The mechanistic plausibility of an association between closed-suction drainage and increased rates of CR-POPF is clear and supported by several studies in the literature [11,12,13]. Whitson and colleagues also measured the force of several types of operative drains and estimated that the pressure applied from a 100-mL Jackson Pratt bulbs was approximately −125 mmHg [14]. Such force may interfere with the normal healing process in an already tenuous pancreaticoenteric anastomosis. As the development of biochemical leak and CR-POPF are known risk-factors for other post-pancreatectomy complications, such as superficial SSI, organ-space SSI, delayed gastric emptying, and others (readmission), it would be expected that, in a true observation of the world, an analysis reporting an association between gravity drainage and decreased rates of CR-POPF would also report associations with decreased rates of other common downstream complications [30,31,32]. At the same time, when considering the proposed mechanism, it is not surprising that this analysis failed to reveal an association between drainage method and less frequent, more severe complications (e.g., reoperation, organ failure, or mortality) associated with grade C POPF. Grade C POPF often occur secondary to a major anastomotic failure or disruption that results in a large volume leak and a severe systemic inflammatory response. This type of complication is commonly technical in nature and is unlikely to be influenced by the method of drainage employed.

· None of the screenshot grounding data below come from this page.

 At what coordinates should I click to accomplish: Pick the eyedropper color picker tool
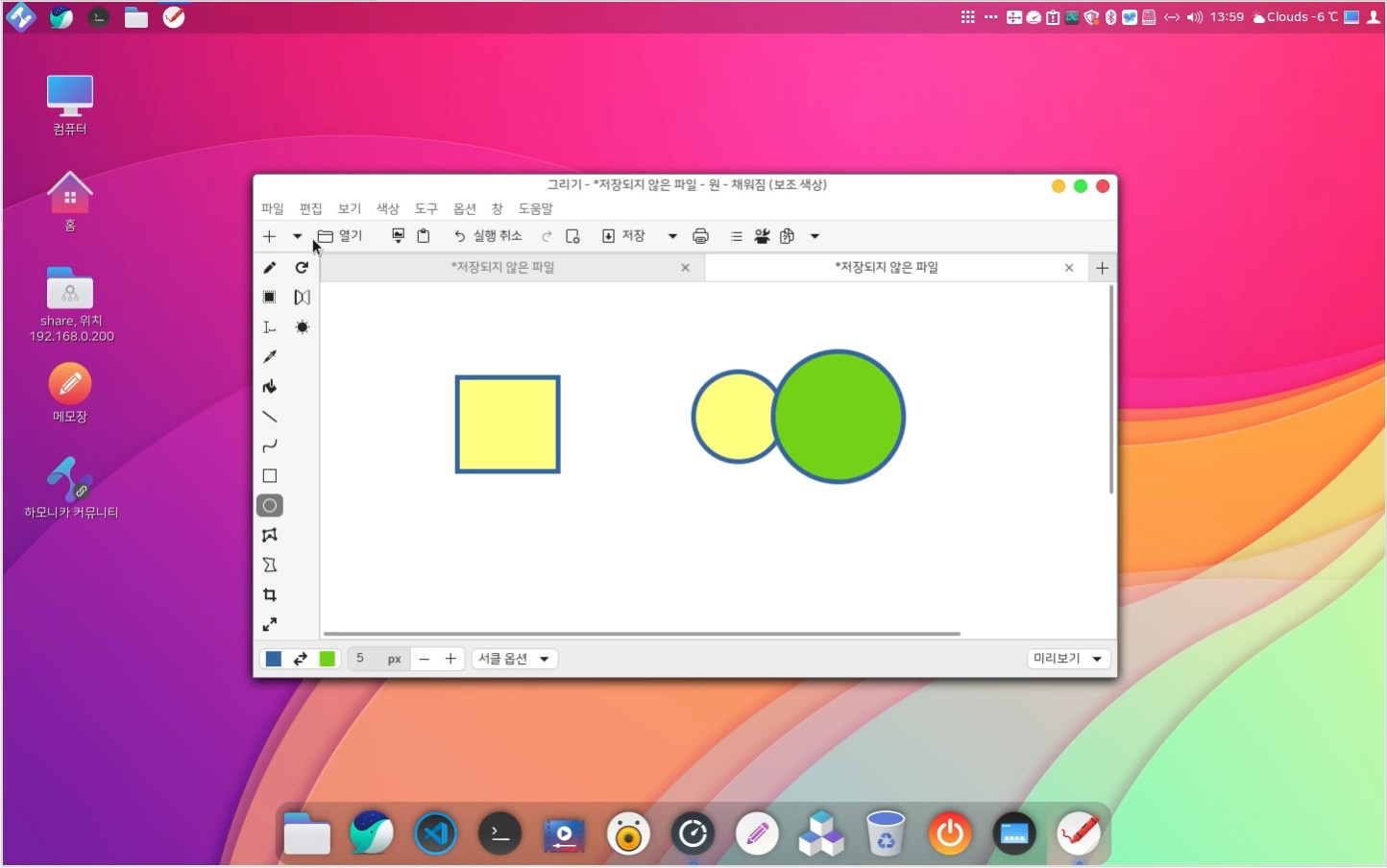point(270,357)
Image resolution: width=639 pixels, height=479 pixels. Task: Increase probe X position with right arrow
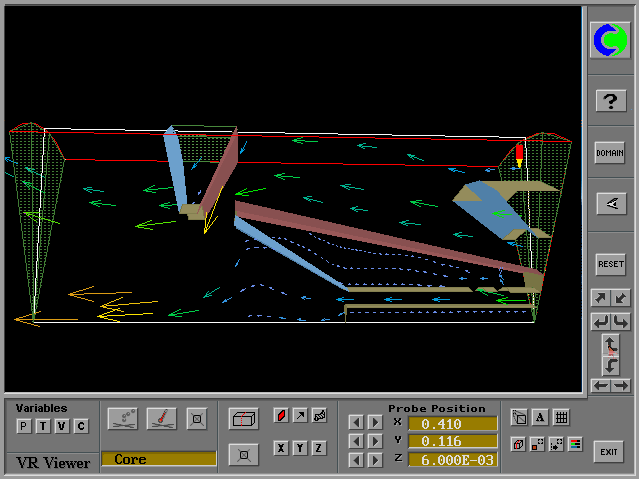[x=375, y=423]
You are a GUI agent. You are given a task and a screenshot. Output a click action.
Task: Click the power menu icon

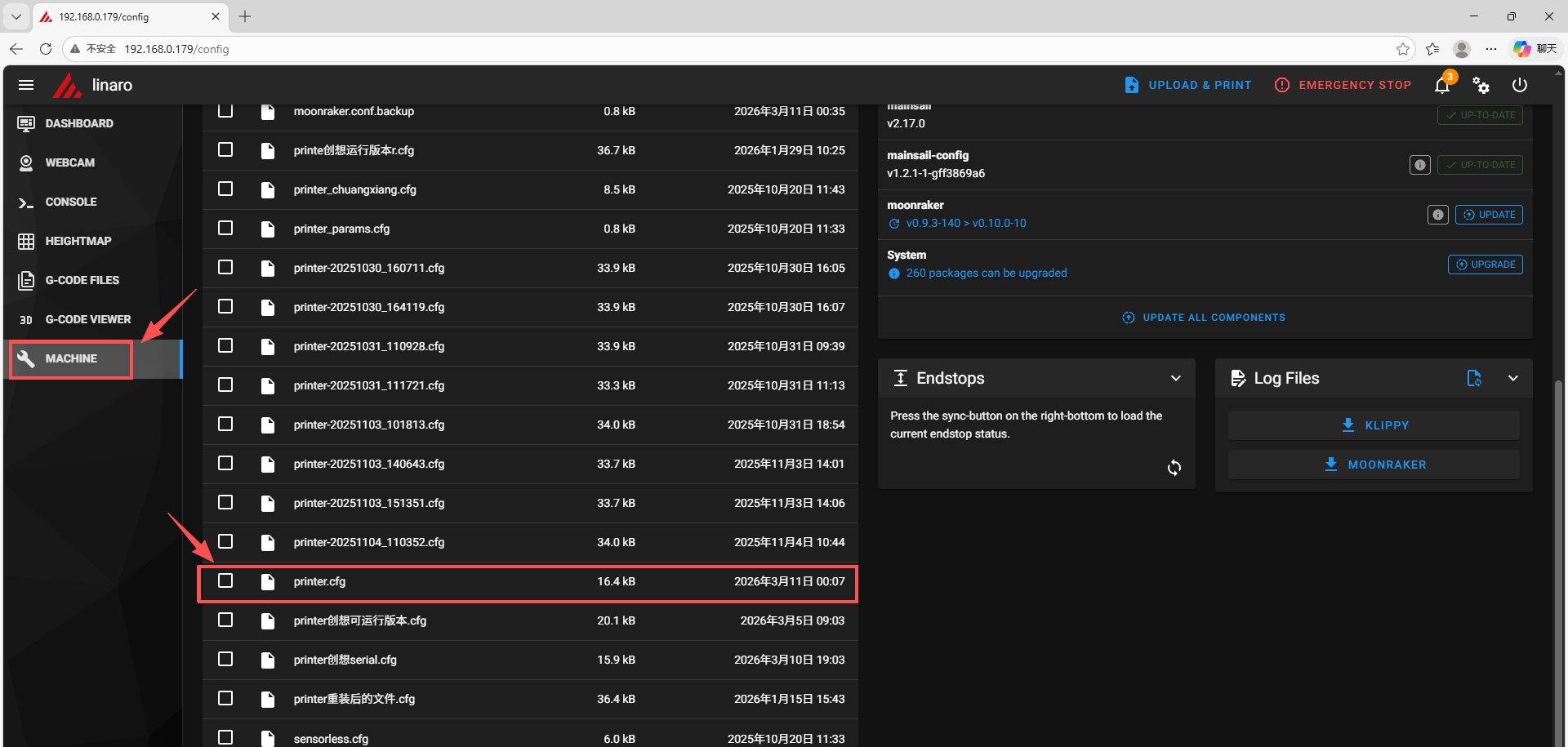(x=1519, y=85)
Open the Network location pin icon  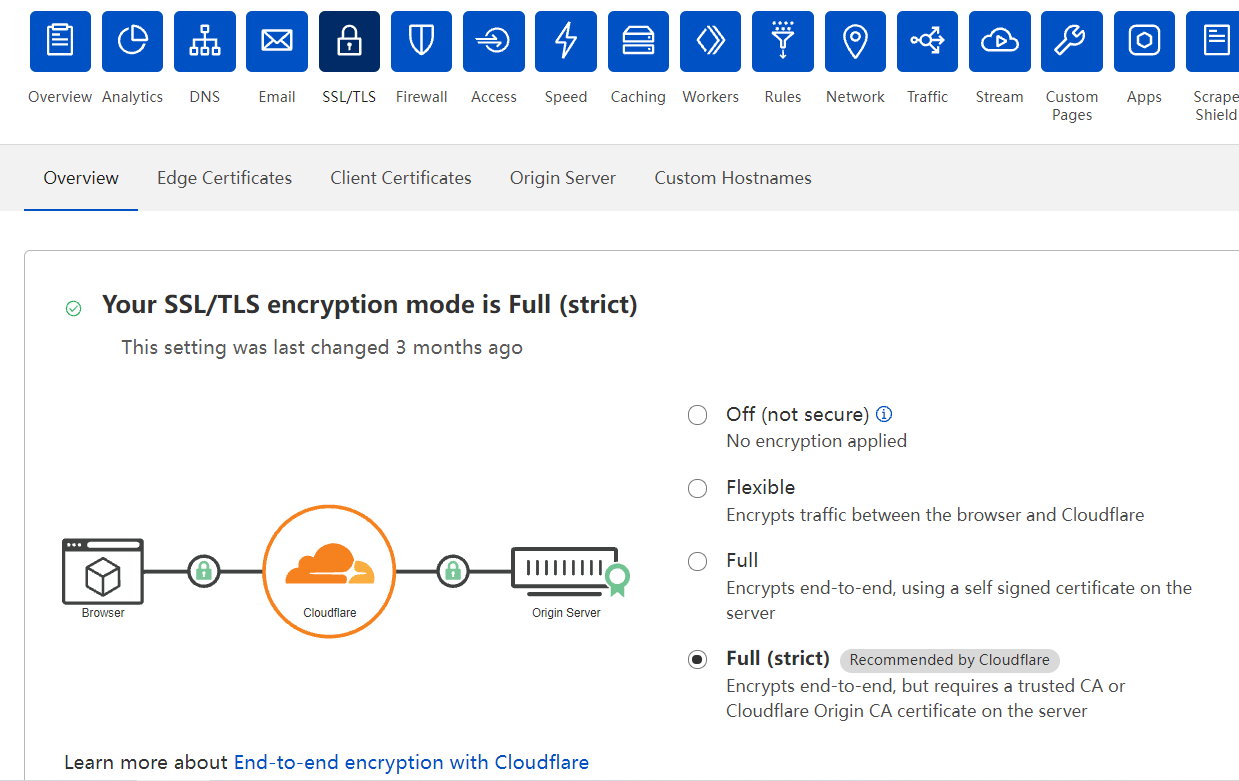coord(855,41)
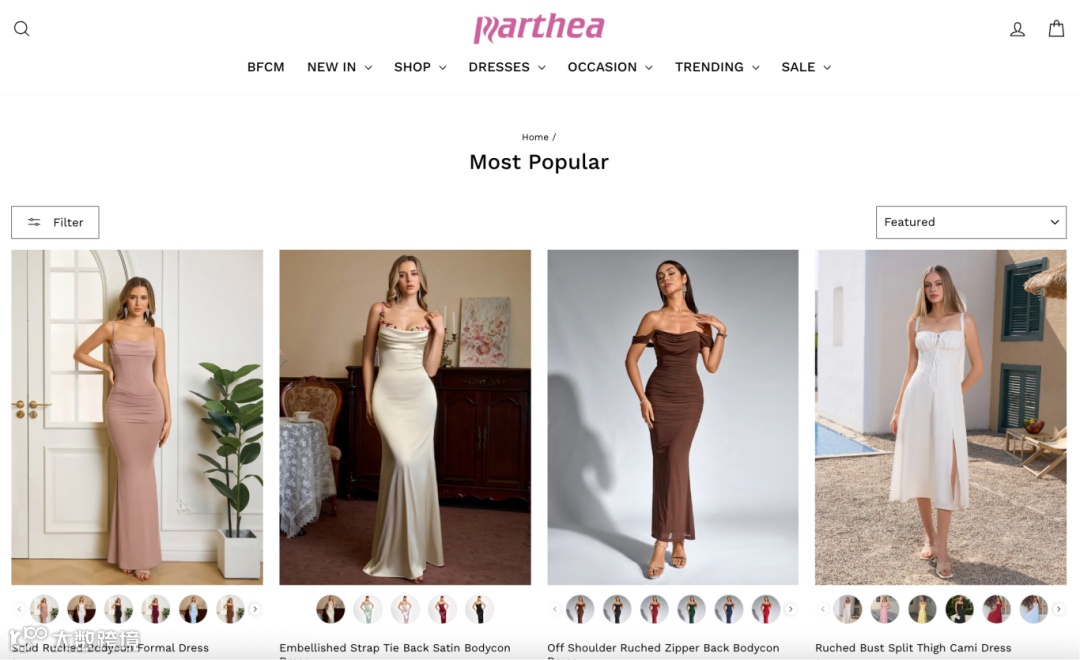The image size is (1080, 660).
Task: Open the TRENDING menu
Action: click(717, 67)
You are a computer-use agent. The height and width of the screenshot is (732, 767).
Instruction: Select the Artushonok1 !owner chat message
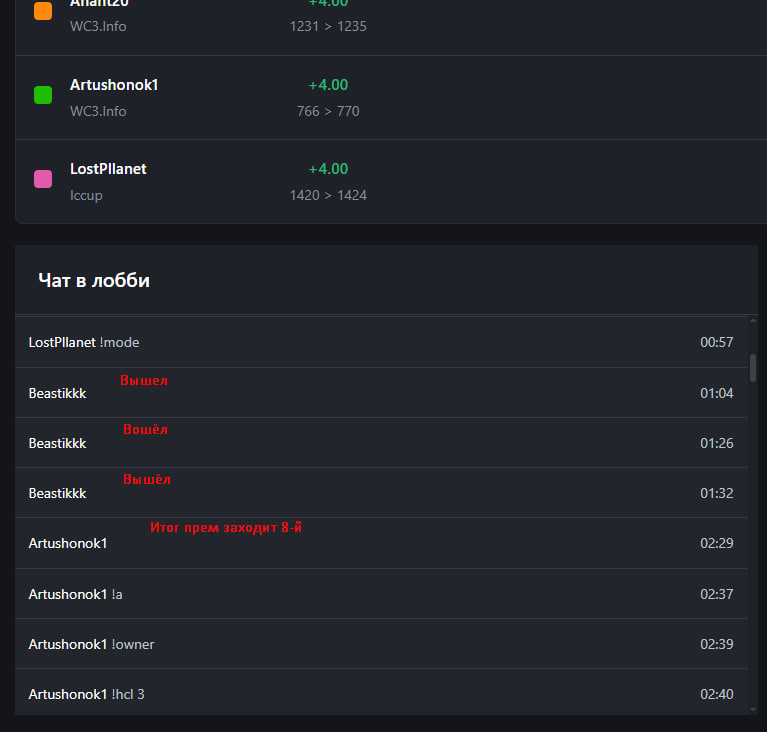tap(382, 644)
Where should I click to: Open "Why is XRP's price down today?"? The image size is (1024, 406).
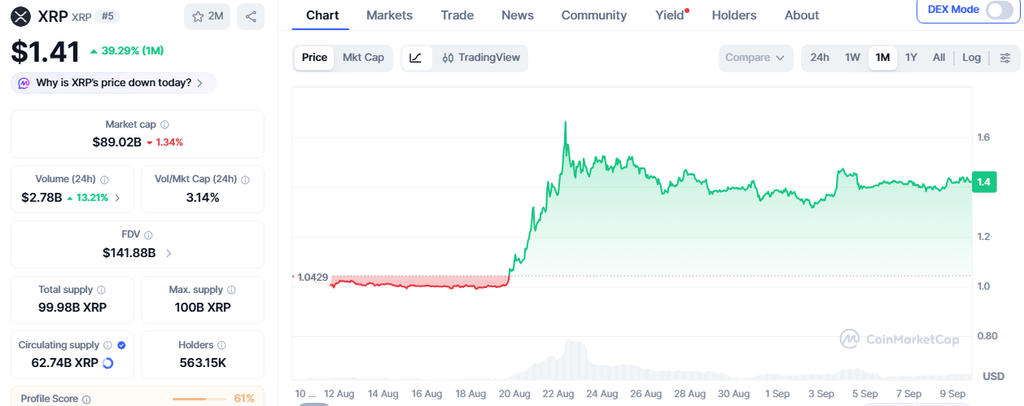click(114, 83)
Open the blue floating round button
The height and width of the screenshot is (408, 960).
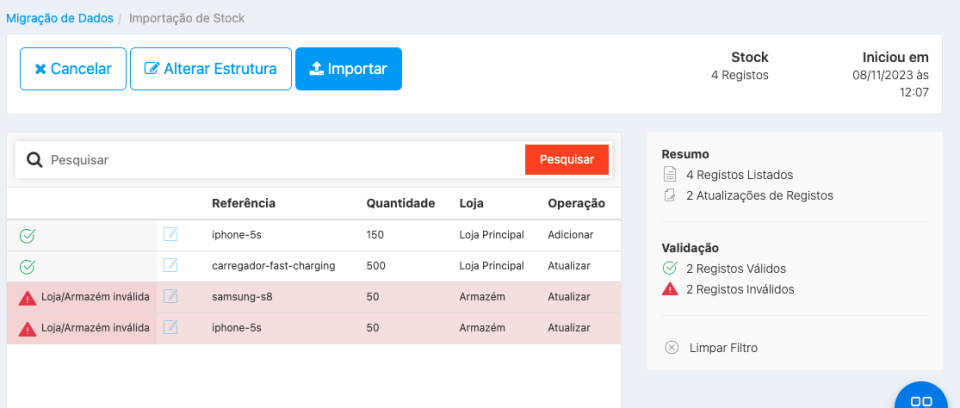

This study has several limitations. First, the ACS-NSQIP procedure-targeted database lacks surgeon- and institution-specific variables that may further influence CR-POPF rates after PD, and as with any clinical registry, there is no doubt of residual confounding in these assessments. For example, it is likely that many individual surgeons do not alternate the type of drainage employed. As a result, the use of gravity drainage could instead represent other unmeasured surgeon- or institution-specific variables (such as volume, technical skill, practice patterns, or culture) known to be associated with outcomes. However, the ACS-NSQIP procedure-targeted database is currently the largest and most reliable contemporaneous clinical registry available to answer this research question, and the multivariable models used herein included patient, pancreas, and procedure-specific variables (components of the FRS) widely accepted to influence risk of POPF. A second and similar limitation of this study is that results may not be generalizable to institutions not participating in ACS-NSQIP. However, the institutional cohort of NSQIP is diverse and includes a broad range of hospitals: critical access, community, and tertiary academic referral centers, urban and rural, for-profit and not-for-profit. Finally, this is a retrospective analysis, and causation cannot be inferred from our results. While the associations reported herein should only be considered hypothesis generating, the consistency of the associations and the biologic plausibility of the mechanism warrant further investigation.

This is one of the largest studies to date addressing the question of preferred type of operative drainage following PD. Closed-suction drainage was consistently associated with higher rates of multiple pancreatectomy-specific complications, including the primary outcome, CR-POPF, as well as multiple associated downstream complications, such as superficial SSI, organ-space SSI, and DGE. In the context of disparate results from clinical trial data, these results challenge the prevailing practice of closed-suction drainage. If closed-suction drainage is found to contribute to formation of POPF, the results could have important implications for operations beyond PD that involve delicate or technically difficult anastomoses. Additional prospective and (ideally) randomized research is needed to separately address this question both for patients undergoing PD and those undergoing distal pancreatectomy and splenectomy.